Pochi anni dopo, riaccesasi la guerra contro il re d'Ungheria, ebbe l'incarico di difendere l'Istria e quindi fu nominato castellano di Modone, punto strategico ritenuto importantissimo. Scaduto da questa carica, fu di nuovo provveditore in Istria e quindi fu destinato a Tenedo, dove organizzò l'isola a difesa.
Per queste sue molteplici attività nel 1378 gli fu affidato il comando della flotta veneziana durante la quarta guerra contro i Genovesi. Presso Porto d'Anzio (30 maggio 1378), il P. incontrò 10 galee genovesi al comando di Luigi Fieschi, e le vinse catturandone quattro e facendo numerosi prigionieri. Avuto il comando di una squadra più numerosa (25 galee) col compito di cacciare dall'Adriatico la flotta genovese (forte di 22 galee), il P., dopo aver messo a sacco Cattaro e tentato nei mari di Sicilia di colpire le forze genovesi che trafficavano col Levante, ritornò in Adriatico, attaccò e distrusse il porto di Sebenico, e diresse per Traù fortemente difesa, dove era ancorata la squadra genovese di Luciano Doria, con la speranza di indurre questo a battaglia. Ma il Doria non si mosse, e il P. pose l'assedio alla fortezza, dividendo la squadra in due divisioni che dislocò alle due bocche del porto. Cannoneggiamenti violenti, sbarchi di equipaggi, assalti varî non ottennero lo scopo, e il P. fu costretto ad abbandonare l'assedio. L'inverno fu passato a Pola, date anche le condizioni disagiate delle ciurme, e nella primavera del 1379 la squadra, ridotta ad appena 12 galee armate, fu rinforzata da altre 11 inviate dal senato veneto e nuovamente spedita all'assedio di Traù: ma anche questa volta il Doria non uscì dal porto, e il P., dopo avere scortato da Barletta a Venezia un convoglio di viveri, rientrò a Pola.
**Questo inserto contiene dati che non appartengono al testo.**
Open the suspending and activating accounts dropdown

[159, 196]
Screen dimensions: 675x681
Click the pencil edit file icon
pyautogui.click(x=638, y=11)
Durante tale sosta, il Doria prese l'iniziativa delle operazioni e devastò Rovigno, Caorle, Grado, sperando d'indurre il P. ad uscire ma invano. Ai primi di maggio del 1379, il Doria con 22 galee comparve improvvisamente dinnanzi a Pola; il P., conscio della debolezza delle proprie forze, non voleva combattere, ma vi fu costretto dall'ardore dei suoi capitani e dall'ordine del provveditore della Serenissima imbarcato con lui. In poco più di un'ora la battaglia si risolse in una sconfitta dei Veneziani: a stento il P. con 7 galee riuscì a rifugiarsi a Parenzo, e di lì poi fece ritorno a Venezia. Quivi fu sottoposto a giudizio e condannato. Ma nell'agosto dello stesso anno, essendo minacciata gravemente Venezia dalle forze navali di Pietro Doria, il popolo richiese a gran voce la liberazione di Vettore. E così il P. fu nominato nuovamente capitano generale del mare. Approfittando del fatto che la flotta genovese si era chiusa nel canale di Brondolo, il P. con grandissima abilità riuscì a bloccarla e, con l'aiuto di Carlo Zeno, richiamato dai mari d'Oriente, dopo varî tentativi, nei primi mesi del 1380 riuscì a limitare l'occupazione genovese alla sola Chioggia. Anche questa città, strettamente assediata si arrese il 24 giugno 1380, e 19 galee e 4170 prigionieri genovesi caddero nelle mani dei vincitori.
Contro un'altra squadra genovese di 39 unità comandata da Matteo Maruffo, venuta a devastare l'Istria e la Dalmazia, fu nuovamente inviato il P., che si accinse ad inseguirla; ma l'aggravarsi di una malattia, trascurata per l'ardore di combattere, lo portò alla morte, il 24 agosto, mentre l'armata era alla fonda a Manfredonia.
La salma di Vettor Pisani venne trasportata a Venezia e con grandi onori venne inumata nella chiesa di S. Antonio, chiesa poi demolita sotto la dominazione napoleonica. Ora i suoi resti mortali si trovano nella chiesa dei Ss. Giovanni e Paolo.